Friday, January 30, 2009
For those of you obsessed with worst-case scenarios, the New York Times ran a story (here) on January 23, 2009 about the confirmation of the transmission of the Ebola virus from a pig to its human pig handler in the Philippines. While this strain of the virus, Ebola Reston, is not dangerous to humans, the development is potentially troubling because humans are in contact with pigs much more often than they are with monkeys and apes, the known hosts of the Ebola virus and the vectors for the spread of hemorrhagic fever in Africa. Ebola Reston is normally a monkey virus; scientists think that it was spread to the pigs by fruit bats. The article indicates that scientists aren't particularly worried about this news. As one expert on pathogens noted, "It's probably a rare event that pigs get infected."
I suppose it's an index of how busy I have been that I failed to notice that a recipe for something called the "Bacon Explosion" has been sweeping the internet. Thanks to a piece in Wednesday's New York Times food section by Damon Darlin (here), I now feel up to date. The "Bacon Explosion"--two pounds of pork sausage wrapped in two pounds of bacon--was created by Jason Day and Aaron Chronister of the Kansas-based BBQ competition team Burnt Finger BBQ. It contains about 5000 calories and 500 grams of fat, and is either something that will make your mouth water or turn your stomach in disgust. The NYT article is largely dedicated to the mechanics of the recipe's spread throughout the country via the internet and text messaging. More germane for my purposes, of course, is the recipe itself, which reflects both the surging popularity of bacon and a carnophallic backlash to vegetarians, the health conscious, and friends of animals.

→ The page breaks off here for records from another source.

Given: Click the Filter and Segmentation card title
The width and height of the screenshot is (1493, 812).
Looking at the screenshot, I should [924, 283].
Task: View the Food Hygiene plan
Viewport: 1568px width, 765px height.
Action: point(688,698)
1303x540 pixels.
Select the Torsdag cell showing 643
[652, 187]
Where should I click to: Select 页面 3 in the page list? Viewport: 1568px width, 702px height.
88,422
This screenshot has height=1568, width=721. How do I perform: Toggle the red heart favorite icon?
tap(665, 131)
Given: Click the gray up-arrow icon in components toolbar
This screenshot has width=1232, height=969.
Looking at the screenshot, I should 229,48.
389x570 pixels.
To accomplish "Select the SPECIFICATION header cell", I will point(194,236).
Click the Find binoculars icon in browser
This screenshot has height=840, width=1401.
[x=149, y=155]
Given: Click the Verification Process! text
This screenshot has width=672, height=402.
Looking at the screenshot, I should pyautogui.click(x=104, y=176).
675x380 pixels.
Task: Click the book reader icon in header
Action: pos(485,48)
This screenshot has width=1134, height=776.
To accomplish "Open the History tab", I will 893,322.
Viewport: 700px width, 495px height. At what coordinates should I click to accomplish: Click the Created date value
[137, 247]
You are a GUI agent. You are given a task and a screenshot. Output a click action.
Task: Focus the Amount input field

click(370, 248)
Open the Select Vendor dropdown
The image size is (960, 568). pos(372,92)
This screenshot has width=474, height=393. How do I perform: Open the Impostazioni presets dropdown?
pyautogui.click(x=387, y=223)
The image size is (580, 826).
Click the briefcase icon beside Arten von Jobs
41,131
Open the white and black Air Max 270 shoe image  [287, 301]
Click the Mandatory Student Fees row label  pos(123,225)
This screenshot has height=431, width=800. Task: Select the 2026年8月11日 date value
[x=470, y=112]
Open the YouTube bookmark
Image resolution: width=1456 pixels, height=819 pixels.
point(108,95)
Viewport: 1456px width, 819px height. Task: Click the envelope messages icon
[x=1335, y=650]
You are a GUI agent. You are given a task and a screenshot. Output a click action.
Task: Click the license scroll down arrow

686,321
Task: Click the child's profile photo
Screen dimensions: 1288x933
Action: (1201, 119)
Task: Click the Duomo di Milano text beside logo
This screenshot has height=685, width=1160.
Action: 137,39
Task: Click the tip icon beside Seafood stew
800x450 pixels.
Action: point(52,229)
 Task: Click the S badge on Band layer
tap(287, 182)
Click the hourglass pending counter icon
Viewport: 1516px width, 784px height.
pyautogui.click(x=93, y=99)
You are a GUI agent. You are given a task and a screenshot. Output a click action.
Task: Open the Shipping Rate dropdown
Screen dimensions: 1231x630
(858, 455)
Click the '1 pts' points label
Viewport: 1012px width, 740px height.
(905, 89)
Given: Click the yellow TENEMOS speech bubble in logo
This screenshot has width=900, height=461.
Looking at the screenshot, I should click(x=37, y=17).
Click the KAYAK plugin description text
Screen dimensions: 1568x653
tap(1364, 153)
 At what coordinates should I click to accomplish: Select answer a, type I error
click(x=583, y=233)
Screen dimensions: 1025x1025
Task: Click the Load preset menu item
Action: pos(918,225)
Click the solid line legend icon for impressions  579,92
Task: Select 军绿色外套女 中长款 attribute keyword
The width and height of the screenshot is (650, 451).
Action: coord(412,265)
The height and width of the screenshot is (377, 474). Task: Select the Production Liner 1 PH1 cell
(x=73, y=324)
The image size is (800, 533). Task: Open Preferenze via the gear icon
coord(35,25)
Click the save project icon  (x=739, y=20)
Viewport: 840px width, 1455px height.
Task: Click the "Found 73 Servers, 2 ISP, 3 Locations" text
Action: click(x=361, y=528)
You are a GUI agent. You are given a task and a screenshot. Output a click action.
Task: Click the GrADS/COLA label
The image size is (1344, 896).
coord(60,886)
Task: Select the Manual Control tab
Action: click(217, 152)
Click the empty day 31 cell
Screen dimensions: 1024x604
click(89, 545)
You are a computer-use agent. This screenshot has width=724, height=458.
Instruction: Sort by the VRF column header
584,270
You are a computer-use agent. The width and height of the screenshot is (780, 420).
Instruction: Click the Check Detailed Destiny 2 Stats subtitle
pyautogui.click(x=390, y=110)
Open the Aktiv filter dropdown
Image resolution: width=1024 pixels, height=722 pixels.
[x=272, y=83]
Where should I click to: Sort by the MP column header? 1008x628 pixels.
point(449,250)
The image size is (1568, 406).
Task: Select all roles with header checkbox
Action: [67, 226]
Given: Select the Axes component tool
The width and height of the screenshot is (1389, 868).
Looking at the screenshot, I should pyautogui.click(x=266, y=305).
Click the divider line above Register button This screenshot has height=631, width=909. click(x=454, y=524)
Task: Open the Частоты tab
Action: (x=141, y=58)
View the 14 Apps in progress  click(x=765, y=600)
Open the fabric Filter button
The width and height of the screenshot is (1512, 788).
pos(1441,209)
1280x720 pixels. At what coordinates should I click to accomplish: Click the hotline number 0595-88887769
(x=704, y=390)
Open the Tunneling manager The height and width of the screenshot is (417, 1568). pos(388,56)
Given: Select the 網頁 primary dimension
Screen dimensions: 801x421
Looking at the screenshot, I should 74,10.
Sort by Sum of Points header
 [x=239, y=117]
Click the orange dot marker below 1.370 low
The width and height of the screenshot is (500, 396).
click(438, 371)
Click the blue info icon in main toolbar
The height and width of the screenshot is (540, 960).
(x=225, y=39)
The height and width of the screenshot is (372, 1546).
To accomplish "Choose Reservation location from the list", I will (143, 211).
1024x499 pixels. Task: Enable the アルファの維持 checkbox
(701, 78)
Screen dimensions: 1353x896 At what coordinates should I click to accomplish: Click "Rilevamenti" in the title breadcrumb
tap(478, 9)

The image of the "Bacon Explosion" on the smoker comes from the bbqaddicts.com website where the recipe first appeared. The NYT also has lots of instructional photos and video in case you want to make one of these for Sunday's Super Bowl.
Wednesday, January 28, 2009
Why (Domesticated) Pigs are Pink
According to a recent article reporting on the work of geneticist Greger Larson, pigs developed their bright coat colors after domestication. When you think about it, this is really a no-brainer, as the coats of wild pigs and boar provide camouflage in the forest, and humans are the ones that created "breeds" that reflected what looked good to them over the long process of domestication. Accordingly, as Larson notes, the brightly colored coats reflect "the real human penchant for novelty."
The study does reveal in detail the mechanism for changes to coat color: mutations to the gene melanocortin receptor-1 (MC1R). These mutations account for pigs that are black, or pink, or spotted, all colors and patterns that would have a hard time surviving in the wild. Interestingly, a pink pig doesn't produce any melanin, making pink a "default" color.
Today's picture is one of my own, of wild hogs corralled at the Ocmulgee Wild Hog Festival in Abbeville, Georgia. These suckers would be hard to spot in the woods, that's for sure. The New Scientist article summarizing work published in PL0S Genetics can be found here.